Collected data

· · · ·

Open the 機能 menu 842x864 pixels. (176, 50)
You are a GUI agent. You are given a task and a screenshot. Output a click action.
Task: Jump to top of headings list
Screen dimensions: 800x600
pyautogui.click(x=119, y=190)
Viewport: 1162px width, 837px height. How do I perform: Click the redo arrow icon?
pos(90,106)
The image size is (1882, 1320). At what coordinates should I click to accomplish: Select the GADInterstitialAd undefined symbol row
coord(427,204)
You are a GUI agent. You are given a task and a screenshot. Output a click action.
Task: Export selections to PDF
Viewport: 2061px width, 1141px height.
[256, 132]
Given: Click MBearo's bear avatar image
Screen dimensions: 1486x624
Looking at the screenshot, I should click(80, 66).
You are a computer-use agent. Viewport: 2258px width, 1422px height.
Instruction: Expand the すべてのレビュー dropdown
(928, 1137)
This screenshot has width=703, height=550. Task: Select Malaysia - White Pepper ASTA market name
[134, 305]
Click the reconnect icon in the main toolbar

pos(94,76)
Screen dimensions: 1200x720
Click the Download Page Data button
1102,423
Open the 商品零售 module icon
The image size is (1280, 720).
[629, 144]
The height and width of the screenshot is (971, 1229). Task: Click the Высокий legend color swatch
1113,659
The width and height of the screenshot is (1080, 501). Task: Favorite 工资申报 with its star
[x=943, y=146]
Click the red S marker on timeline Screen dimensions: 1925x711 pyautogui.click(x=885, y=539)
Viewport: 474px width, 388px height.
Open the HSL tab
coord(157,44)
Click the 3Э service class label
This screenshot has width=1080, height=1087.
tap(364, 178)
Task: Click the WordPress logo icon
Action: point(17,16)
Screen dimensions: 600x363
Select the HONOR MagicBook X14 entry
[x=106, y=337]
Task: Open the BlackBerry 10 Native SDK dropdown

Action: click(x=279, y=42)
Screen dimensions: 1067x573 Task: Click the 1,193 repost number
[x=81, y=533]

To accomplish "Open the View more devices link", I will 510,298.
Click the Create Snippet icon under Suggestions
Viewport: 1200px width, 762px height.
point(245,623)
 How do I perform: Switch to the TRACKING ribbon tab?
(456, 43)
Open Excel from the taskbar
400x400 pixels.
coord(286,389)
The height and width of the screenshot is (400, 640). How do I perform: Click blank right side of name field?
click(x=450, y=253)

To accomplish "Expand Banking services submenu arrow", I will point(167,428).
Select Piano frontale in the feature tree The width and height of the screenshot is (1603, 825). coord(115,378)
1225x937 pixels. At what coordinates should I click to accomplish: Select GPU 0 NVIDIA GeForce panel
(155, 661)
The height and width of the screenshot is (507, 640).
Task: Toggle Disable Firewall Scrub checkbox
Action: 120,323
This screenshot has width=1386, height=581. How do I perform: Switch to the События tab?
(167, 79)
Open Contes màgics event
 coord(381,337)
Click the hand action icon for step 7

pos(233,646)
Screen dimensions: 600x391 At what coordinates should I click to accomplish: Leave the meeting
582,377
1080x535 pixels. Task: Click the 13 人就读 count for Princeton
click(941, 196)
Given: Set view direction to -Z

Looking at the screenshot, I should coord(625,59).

· · · ·

Task description: For this exercise, give the entries above again with no difference at all.

Solution:
Open the 機能 menu 842x864 pixels. (176, 50)
You are a GUI agent. You are given a task and a screenshot. Output a click action.
Task: Jump to top of headings list
Screen dimensions: 800x600
pyautogui.click(x=119, y=190)
Viewport: 1162px width, 837px height. How do I perform: Click the redo arrow icon?
pos(90,106)
The image size is (1882, 1320). At what coordinates should I click to accomplish: Select the GADInterstitialAd undefined symbol row
coord(427,204)
You are a GUI agent. You are given a task and a screenshot. Output a click action.
Task: Export selections to PDF
Viewport: 2061px width, 1141px height.
[256, 132]
Given: Click MBearo's bear avatar image
Screen dimensions: 1486x624
Looking at the screenshot, I should click(80, 66).
You are a computer-use agent. Viewport: 2258px width, 1422px height.
Instruction: Expand the すべてのレビュー dropdown
(928, 1137)
This screenshot has width=703, height=550. Task: Select Malaysia - White Pepper ASTA market name
[134, 305]
Click the reconnect icon in the main toolbar

pos(94,76)
Screen dimensions: 1200x720
Click the Download Page Data button
1102,423
Open the 商品零售 module icon
The image size is (1280, 720).
[629, 144]
The height and width of the screenshot is (971, 1229). Task: Click the Высокий legend color swatch
1113,659
The width and height of the screenshot is (1080, 501). Task: Favorite 工资申报 with its star
[x=943, y=146]
Click the red S marker on timeline Screen dimensions: 1925x711 pyautogui.click(x=885, y=539)
Viewport: 474px width, 388px height.
Open the HSL tab
coord(157,44)
Click the 3Э service class label
This screenshot has width=1080, height=1087.
tap(364, 178)
Task: Click the WordPress logo icon
Action: point(17,16)
Screen dimensions: 600x363
Select the HONOR MagicBook X14 entry
[x=106, y=337]
Task: Open the BlackBerry 10 Native SDK dropdown

Action: click(x=279, y=42)
Screen dimensions: 1067x573 Task: Click the 1,193 repost number
[x=81, y=533]

To accomplish "Open the View more devices link", I will 510,298.
Click the Create Snippet icon under Suggestions
Viewport: 1200px width, 762px height.
point(245,623)
 How do I perform: Switch to the TRACKING ribbon tab?
(456, 43)
Open Excel from the taskbar
400x400 pixels.
coord(286,389)
The height and width of the screenshot is (400, 640). How do I perform: Click blank right side of name field?
click(x=450, y=253)

To accomplish "Expand Banking services submenu arrow", I will point(167,428).
Select Piano frontale in the feature tree The width and height of the screenshot is (1603, 825). coord(115,378)
1225x937 pixels. At what coordinates should I click to accomplish: Select GPU 0 NVIDIA GeForce panel
(155, 661)
The height and width of the screenshot is (507, 640).
Task: Toggle Disable Firewall Scrub checkbox
Action: 120,323
This screenshot has width=1386, height=581. How do I perform: Switch to the События tab?
(167, 79)
Open Contes màgics event
 coord(381,337)
Click the hand action icon for step 7

pos(233,646)
Screen dimensions: 600x391 At what coordinates should I click to accomplish: Leave the meeting
582,377
1080x535 pixels. Task: Click the 13 人就读 count for Princeton
click(941, 196)
Given: Set view direction to -Z

Looking at the screenshot, I should coord(625,59).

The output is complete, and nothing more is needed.